Fecero capolino Dustin Hoffmann, Polansky, Sophie Marceau e molti altri: i fatturati raggiunsero rapidamente quelli di un locale ben avviato, vincemmo premi ed altre amenità.
Per molte edizioni, Bio.it fu il format del ristorante del Biofach di Norimberga, la più importante fiera europea del settore biologico.
Avemmo successo perché l’idea era buona, i produttori la sostennero, con l’aiuto della Camera di Commercio di Salerno, il progetto di struttura era buono e fu ben realizzato e affrontammo per primi la questione della diffusione del biologico, in un mondo che lo richiedeva.
Poco distante da noi, in fondo alla Rue de Buci, a St. Germain, comparve un piccolo punto vendita chiamato “Oliviers &Co”: in vetrina un albero di olivo e lattine quadrate, color verde e oro, di olio di oliva di tutte le origini e tipologie : Francia e Italia, ovviamente, ma anche Tunisia, Turchia, Marocco, Grecia, Spagna….
Non so che fine abbia fatto, ma per me fu un’illuminazione: come avevamo fatto per il biologico, c’era un’opportunità da cogliere per il mondo mediterraneo e, soprattutto, per l’universo insulare mediterraneo, inteso come piccole isole, naturalmente.

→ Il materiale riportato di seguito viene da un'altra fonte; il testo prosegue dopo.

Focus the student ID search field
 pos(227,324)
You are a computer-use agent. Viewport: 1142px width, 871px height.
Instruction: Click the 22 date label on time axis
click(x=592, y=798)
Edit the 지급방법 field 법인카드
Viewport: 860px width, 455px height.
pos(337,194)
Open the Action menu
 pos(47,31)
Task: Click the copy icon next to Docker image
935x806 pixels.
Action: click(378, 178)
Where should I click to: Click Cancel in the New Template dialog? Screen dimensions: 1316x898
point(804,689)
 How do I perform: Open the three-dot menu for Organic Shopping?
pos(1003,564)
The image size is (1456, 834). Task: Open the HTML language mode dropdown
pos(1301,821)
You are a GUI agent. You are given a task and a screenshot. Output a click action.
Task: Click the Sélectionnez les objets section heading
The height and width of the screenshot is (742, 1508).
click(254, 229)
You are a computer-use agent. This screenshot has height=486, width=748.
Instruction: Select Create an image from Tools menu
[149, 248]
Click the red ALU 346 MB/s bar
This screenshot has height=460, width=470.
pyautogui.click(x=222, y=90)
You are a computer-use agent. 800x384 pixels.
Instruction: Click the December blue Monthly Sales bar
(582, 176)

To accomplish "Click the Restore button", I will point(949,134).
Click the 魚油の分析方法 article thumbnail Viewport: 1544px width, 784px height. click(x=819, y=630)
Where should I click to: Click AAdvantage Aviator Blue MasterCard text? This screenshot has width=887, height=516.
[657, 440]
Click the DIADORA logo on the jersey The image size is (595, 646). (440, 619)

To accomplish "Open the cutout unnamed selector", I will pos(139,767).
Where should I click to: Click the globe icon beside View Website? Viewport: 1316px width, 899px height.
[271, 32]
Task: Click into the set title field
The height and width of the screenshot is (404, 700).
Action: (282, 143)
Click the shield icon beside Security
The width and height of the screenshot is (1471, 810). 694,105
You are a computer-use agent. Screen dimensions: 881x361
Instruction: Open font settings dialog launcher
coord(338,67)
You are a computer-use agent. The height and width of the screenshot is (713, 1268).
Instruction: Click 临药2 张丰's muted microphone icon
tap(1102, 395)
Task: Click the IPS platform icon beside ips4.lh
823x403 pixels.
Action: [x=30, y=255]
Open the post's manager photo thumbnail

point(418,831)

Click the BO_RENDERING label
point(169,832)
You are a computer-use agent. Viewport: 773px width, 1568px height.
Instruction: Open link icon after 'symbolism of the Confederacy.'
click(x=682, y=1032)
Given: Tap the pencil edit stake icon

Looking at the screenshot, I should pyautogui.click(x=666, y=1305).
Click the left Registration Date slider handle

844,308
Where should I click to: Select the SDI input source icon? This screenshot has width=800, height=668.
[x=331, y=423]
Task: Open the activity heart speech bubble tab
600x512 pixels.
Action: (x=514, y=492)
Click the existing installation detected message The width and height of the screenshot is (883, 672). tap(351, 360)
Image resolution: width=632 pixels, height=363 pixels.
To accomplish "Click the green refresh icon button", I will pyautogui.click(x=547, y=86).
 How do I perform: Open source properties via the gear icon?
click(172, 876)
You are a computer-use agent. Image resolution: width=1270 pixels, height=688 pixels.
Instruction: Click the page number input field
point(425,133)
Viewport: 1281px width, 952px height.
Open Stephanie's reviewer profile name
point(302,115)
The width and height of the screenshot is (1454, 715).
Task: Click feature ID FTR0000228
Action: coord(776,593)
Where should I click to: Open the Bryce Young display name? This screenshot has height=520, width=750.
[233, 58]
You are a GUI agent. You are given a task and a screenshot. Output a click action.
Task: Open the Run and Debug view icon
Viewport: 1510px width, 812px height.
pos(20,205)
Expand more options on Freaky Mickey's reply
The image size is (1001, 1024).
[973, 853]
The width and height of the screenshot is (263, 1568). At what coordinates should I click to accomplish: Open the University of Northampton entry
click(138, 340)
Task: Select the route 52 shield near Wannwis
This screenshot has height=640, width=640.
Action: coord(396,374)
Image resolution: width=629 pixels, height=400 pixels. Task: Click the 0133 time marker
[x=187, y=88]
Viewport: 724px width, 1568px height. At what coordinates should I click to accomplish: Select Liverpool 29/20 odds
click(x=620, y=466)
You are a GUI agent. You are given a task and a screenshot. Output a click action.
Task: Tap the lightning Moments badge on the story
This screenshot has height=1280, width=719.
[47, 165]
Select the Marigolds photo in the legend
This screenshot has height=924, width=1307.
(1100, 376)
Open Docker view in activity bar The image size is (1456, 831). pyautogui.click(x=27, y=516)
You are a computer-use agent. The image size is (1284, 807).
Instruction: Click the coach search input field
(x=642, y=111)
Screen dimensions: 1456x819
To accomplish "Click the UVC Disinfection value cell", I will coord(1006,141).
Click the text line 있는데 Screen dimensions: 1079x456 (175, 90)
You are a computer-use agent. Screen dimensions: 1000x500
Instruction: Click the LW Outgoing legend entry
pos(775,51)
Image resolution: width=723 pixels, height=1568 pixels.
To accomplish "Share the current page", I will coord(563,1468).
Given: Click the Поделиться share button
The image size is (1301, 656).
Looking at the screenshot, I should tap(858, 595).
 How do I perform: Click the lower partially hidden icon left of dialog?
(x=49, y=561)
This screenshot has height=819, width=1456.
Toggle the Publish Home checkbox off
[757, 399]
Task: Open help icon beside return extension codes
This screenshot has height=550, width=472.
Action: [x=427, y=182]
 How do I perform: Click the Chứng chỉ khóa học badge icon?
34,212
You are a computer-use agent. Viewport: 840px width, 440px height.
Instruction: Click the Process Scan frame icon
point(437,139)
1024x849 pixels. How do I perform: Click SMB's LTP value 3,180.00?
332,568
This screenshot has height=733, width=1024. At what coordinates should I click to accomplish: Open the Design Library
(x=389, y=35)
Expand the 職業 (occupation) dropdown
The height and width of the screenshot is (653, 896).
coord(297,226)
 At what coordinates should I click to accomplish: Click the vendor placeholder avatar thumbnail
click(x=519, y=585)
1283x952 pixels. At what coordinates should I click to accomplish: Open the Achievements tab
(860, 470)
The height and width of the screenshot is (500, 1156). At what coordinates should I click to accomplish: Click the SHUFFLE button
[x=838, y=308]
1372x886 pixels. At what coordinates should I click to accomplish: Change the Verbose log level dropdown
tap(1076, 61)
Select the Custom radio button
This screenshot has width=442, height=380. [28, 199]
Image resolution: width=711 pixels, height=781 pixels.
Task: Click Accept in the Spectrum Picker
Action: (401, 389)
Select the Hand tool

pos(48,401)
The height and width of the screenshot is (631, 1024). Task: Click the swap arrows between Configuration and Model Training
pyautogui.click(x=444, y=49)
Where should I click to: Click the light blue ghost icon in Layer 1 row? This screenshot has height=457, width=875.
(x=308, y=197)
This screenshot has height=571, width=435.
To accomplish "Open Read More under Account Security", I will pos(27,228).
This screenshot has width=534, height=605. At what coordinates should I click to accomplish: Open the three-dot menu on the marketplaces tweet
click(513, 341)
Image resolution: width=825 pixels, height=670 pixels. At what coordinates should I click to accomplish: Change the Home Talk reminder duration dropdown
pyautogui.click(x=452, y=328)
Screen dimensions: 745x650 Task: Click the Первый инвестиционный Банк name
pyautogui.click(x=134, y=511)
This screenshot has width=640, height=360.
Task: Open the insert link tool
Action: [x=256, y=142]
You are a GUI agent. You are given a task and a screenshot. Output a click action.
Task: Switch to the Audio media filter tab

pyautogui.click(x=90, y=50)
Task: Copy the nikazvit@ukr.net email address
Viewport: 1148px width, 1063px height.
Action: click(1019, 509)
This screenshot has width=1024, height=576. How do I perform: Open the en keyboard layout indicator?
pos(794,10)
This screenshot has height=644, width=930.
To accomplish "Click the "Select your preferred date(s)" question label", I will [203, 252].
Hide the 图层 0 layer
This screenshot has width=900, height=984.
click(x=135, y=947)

Studiammo un marchio, ma poi la vita (e soprattutto le due figlie) ci portò su altre strade: fino a quando non siamo arrivati a Ponza.
“Ponzesi per scelta” è un buon punto di partenza, lo abbiamo notato subito: costruire / inventare un’identità tipica di prodotto è una buona idea.
Tuttavia, Ponza potrebbe permettersi qualche ambizione in più.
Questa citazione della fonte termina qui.